## [Фрагмент страницы]

Донатос Банионис (Крис Кельвин): "Разыскивая в кадре с точностью до сантиметра единственно необходимое место для малейшего аксессуара, Тарковский подобным же образом работал и с нами. Предлагал массу микродеталей: опрокинуть свечку, завязать шнурок от ботинка. Ему нужны были такие "вздрагивания", и вскоре я перестал спрашивать о якобы скрытой их сути. Часто задачи перед съемкой ограничи-

вались только абсолютной точностью физических действий. Повернуть лицо – лишь настолько, не больше! Положить руку – именно на том, определенном месте! Особенно важно было направление взгляда – оно тоже измерялось сантиметрами..."

Импровизация, прыжок в спонтанность собственного сознания, превращение в уникальность, в драгоценность каждой детали и микродетали, вводимой в кадр, – это все метод Тарковского: делать предметом созерцания очищенное от хаоса профанности (в том числе от идеологичности, сюжетности и психологизма) пространство и время. С какой целью? Чтобы суметь застать их "врасплох". А это и есть то изначальное (забытое нами) состояние нашего сознания, которое в мистической литературе именуется глубинным или сакральным*.

* Главная задача Тарковского была – создание того особого пространства и времени в рамках художественного пространства фильмов, которое иначе как сакрализованным не назовешь. Сам он, комментируя свое творчество, называл этот феномен попытками прорыва во "время во времени" и в "пространство в пространстве". Понятие сакральности едва ли может быть заменено каким-то иным словом. "Священный" – не то же, что "сакральный", ибо в первом слове много того, что связано с общественными и моральными ожиданиями ("священная война", "священные могилы" и т.п.). Сакральное непосредственно связано с духом, то есть с бесконечностью, из которой мы приходим. Ср. у Кшиштофа Занусси: "Андрей совершил в кино такое, что кажется невозможным, – <...> в механической кинофотографии он запечатлел облик Духа".

## [Задание A]
Ответьте на вопросы по фрагменту о Тарковском:
(i) Какие микродетали, по словам Донатоса Баниониса, предлагал Тарковский?
(ii) Чем измерялось направление взгляда?
(iii) Как сам Тарковский называл феномен особого пространства и времени?
## [Задание B]
Дословно воспроизведите отрывок из фрагмента о Тарковском от слов "вались только абсолютной" до слов "глубинным или сакральным*." включительно.
## [Задание C]
Напишите продолжение фрагмента о методе Тарковского, начиная после его последнего предложения.

## [Исходные данные]
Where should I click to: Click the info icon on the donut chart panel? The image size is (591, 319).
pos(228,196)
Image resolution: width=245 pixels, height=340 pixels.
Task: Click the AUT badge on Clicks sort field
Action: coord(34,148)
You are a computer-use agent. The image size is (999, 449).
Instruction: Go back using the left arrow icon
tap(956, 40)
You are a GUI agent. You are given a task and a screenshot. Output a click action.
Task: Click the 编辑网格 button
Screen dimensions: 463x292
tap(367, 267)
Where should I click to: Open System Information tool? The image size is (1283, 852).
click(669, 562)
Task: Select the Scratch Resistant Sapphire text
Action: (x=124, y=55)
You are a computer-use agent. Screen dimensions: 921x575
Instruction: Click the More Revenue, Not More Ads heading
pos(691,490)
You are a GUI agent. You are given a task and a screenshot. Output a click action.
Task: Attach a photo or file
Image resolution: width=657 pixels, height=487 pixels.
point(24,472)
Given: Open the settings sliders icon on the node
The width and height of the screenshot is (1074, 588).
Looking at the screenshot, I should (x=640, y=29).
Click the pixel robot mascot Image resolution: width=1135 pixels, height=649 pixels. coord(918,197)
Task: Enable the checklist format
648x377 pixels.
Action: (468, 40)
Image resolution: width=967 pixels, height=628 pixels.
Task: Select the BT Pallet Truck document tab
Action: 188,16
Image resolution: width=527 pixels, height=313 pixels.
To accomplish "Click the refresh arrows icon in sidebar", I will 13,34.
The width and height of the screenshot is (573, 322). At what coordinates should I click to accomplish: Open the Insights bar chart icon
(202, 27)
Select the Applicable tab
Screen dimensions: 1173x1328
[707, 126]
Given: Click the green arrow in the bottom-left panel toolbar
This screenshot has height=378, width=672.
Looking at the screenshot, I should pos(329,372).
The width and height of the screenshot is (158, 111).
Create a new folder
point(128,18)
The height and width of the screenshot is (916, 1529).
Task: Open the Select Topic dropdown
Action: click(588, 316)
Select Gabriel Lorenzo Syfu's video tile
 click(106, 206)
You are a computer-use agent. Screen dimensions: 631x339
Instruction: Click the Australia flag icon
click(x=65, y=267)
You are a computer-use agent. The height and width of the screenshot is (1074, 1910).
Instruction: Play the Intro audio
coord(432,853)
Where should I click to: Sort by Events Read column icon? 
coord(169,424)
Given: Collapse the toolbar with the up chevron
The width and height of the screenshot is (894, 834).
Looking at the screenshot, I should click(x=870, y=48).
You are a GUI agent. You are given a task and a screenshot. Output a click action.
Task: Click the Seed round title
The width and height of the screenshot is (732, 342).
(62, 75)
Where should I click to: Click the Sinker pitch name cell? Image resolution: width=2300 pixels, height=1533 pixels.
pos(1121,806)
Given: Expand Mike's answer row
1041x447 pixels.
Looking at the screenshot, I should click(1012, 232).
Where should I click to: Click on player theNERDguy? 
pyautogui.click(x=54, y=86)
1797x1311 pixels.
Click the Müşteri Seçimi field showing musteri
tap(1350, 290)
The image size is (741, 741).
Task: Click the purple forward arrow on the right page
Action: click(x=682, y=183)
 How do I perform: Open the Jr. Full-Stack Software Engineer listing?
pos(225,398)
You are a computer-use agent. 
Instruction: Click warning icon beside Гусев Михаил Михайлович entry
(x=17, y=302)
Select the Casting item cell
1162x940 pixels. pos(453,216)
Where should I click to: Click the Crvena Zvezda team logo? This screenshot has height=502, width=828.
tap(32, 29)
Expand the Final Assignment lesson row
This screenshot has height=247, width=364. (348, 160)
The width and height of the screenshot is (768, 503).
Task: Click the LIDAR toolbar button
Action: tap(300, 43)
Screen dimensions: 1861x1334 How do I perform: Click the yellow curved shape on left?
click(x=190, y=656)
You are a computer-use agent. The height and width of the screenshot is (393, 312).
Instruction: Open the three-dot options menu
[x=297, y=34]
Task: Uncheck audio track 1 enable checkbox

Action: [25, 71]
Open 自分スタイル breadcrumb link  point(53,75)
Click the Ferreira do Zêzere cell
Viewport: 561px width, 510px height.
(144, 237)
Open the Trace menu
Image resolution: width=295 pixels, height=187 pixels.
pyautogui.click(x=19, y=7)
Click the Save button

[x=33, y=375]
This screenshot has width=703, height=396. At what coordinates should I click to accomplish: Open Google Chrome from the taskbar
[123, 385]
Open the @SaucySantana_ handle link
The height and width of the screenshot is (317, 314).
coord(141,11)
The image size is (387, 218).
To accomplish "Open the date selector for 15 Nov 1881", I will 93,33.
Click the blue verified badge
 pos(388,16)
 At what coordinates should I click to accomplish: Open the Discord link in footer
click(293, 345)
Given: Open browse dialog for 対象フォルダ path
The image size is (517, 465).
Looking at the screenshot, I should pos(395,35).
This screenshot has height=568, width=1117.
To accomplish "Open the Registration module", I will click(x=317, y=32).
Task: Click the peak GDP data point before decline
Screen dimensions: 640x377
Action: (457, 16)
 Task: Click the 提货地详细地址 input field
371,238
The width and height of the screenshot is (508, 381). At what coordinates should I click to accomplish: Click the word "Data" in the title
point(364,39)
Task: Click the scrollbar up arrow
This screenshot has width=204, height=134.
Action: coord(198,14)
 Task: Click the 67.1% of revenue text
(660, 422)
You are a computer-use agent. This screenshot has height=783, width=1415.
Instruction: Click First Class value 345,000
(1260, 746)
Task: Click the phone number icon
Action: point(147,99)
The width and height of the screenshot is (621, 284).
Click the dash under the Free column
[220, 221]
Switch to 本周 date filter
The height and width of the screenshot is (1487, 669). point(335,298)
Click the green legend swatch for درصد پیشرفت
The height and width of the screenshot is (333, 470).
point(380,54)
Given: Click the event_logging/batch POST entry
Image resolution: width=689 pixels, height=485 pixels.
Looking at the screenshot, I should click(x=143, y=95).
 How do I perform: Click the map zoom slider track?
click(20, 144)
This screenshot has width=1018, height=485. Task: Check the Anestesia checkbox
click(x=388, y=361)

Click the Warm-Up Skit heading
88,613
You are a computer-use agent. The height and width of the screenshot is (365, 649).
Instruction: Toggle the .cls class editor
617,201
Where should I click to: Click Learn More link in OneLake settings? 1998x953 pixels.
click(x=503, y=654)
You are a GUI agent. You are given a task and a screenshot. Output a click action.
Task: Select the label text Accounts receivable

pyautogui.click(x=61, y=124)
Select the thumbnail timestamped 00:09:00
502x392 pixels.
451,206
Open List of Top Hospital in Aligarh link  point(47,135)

## [Ответ A]
(i) Опрокинуть свечку, завязать шнурок от ботинка.
(ii) Сантиметрами.
(iii) Попытками прорыва во "время во времени" и в "пространство в пространстве".

## [Ответ B]
вались только абсолютной точностью физических действий. Повернуть лицо – лишь настолько, не больше! Положить руку – именно на том, определенном месте! Особенно важно было направление взгляда – оно тоже измерялось сантиметрами..."

Импровизация, прыжок в спонтанность собственного сознания, превращение в уникальность, в драгоценность каждой детали и микродетали, вводимой в кадр, – это все метод Тарковского: делать предметом созерцания очищенное от хаоса профанности (в том числе от идеологичности, сюжетности и психологизма) пространство и время. С какой целью? Чтобы суметь застать их "врасплох". А это и есть то изначальное (забытое нами) состояние нашего сознания, которое в мистической литературе именуется глубинным или сакральным*.

## [Ответ C]
Это состояние возникает в момент внутреннего слияния субъекта с объектом: именно так камера Тарковского смотрит на каждую вещь – и вот на какую-то долю мгновения мы чувствуем себя этой вазой на подоконнике, этим оконным стеклом, этим шевелящимся кустом... Забыв свой "ум", мы всецело отдаемся созерцанию, и, войдя, хотя бы на самое краткое время, в предмет, то есть став им, мы впервые его "понимаем". Но это не интеллектуальное – иное понимание.

Главное в этом искусстве – перестать "думать" о мире, не окрашивать восприятие думанием. Поскольку вселенная и человек не делятся на интеллект без остатка, более того – схватывается интеллектом лишь очень малая часть всего информационного спектра, постольку наши концепции о мире – иллюзорны. Мир, по Тарковскому, находится в непрерывном сейчас-творенье, и вот режиссер пытается войти в этот, вне всяких сомнений, иррациональный поток, в эту зону невидимых струений. Как гениально сказал Джим Хэк-мен: "Смотреть фильм Тарковского подобно созерцанию высыхающих красок на только что завершенном полотне художника". Именно! Краски мира еще не высохли! Ибо только что нанесены. И только что прочерчены робкие контуры иероглифов вещей, имена которых есть истекание их сути, а не этикетки.

И стоит человеку "концептуально" возгордиться, разместив вещи и их детали в своевольном иерархическом "смысловом" порядке, как они обиженно и насмешливо исчезают, укрывшись в застывших профанных масках.

Зачем Тарковскому было восстанавливать точно такой же дом детства на точно том же месте, воссоздавая вещи, и ракурсы, и жесты с маниакальной настойчивостью археолога? Затем, что он пытался материализовать тот особый свет, которым был омыт дом детства в его пронзенной ностальгией памяти. И этот свет – свет особого измерения мира. Это измерение – здесь, сейчас, и в то же время оно летуче и исчезновенно. Попытаться закрепить его! Попытка того же рода, что и у Марселя Пруста, чья последняя книга – "Обретенное время". Утрачивается бытовое, раздробленное функциональной суетностью время, и обретается время-творенья-мира, которое художник схватывает, увы, только ностальгическим воспоминанием.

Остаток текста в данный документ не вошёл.